**Task statement:**
Rewrite the listing below, changing "hamburger navigation menu" to "main navigation menu" and leaving everything else unchanged.

**Task material:**

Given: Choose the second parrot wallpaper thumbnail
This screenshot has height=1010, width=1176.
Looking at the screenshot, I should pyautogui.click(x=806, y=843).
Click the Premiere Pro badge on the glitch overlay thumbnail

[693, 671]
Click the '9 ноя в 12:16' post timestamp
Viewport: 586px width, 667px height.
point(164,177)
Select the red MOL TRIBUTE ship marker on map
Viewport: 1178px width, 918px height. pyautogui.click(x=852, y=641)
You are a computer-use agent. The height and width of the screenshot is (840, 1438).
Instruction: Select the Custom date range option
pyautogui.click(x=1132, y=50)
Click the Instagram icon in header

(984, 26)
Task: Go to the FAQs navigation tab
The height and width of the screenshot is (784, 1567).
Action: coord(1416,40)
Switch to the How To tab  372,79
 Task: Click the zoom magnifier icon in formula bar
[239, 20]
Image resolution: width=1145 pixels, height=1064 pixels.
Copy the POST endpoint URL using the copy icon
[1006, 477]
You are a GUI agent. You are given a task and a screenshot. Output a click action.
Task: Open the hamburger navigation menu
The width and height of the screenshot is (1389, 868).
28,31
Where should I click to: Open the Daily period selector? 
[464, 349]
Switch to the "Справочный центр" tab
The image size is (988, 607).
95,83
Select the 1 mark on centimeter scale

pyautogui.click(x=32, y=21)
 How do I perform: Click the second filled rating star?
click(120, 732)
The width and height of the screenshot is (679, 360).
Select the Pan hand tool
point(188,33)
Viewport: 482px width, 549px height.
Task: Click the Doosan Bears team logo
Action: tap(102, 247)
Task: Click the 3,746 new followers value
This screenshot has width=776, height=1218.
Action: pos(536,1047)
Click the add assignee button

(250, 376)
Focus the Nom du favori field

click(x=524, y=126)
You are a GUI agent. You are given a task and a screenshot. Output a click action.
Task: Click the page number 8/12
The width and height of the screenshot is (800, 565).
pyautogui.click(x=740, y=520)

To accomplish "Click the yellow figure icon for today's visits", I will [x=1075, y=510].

**Problem solution:**
Given: Choose the second parrot wallpaper thumbnail
This screenshot has height=1010, width=1176.
Looking at the screenshot, I should pyautogui.click(x=806, y=843).
Click the Premiere Pro badge on the glitch overlay thumbnail

[693, 671]
Click the '9 ноя в 12:16' post timestamp
Viewport: 586px width, 667px height.
point(164,177)
Select the red MOL TRIBUTE ship marker on map
Viewport: 1178px width, 918px height. pyautogui.click(x=852, y=641)
You are a computer-use agent. The height and width of the screenshot is (840, 1438).
Instruction: Select the Custom date range option
pyautogui.click(x=1132, y=50)
Click the Instagram icon in header

(984, 26)
Task: Go to the FAQs navigation tab
The height and width of the screenshot is (784, 1567).
Action: coord(1416,40)
Switch to the How To tab  372,79
 Task: Click the zoom magnifier icon in formula bar
[239, 20]
Image resolution: width=1145 pixels, height=1064 pixels.
Copy the POST endpoint URL using the copy icon
[1006, 477]
You are a GUI agent. You are given a task and a screenshot. Output a click action.
Task: Open the main navigation menu
The width and height of the screenshot is (1389, 868).
28,31
Where should I click to: Open the Daily period selector? 
[464, 349]
Switch to the "Справочный центр" tab
The image size is (988, 607).
95,83
Select the 1 mark on centimeter scale

pyautogui.click(x=32, y=21)
 How do I perform: Click the second filled rating star?
click(120, 732)
The width and height of the screenshot is (679, 360).
Select the Pan hand tool
point(188,33)
Viewport: 482px width, 549px height.
Task: Click the Doosan Bears team logo
Action: tap(102, 247)
Task: Click the 3,746 new followers value
This screenshot has width=776, height=1218.
Action: pos(536,1047)
Click the add assignee button

(250, 376)
Focus the Nom du favori field

click(x=524, y=126)
You are a GUI agent. You are given a task and a screenshot. Output a click action.
Task: Click the page number 8/12
The width and height of the screenshot is (800, 565).
pyautogui.click(x=740, y=520)

To accomplish "Click the yellow figure icon for today's visits", I will [x=1075, y=510].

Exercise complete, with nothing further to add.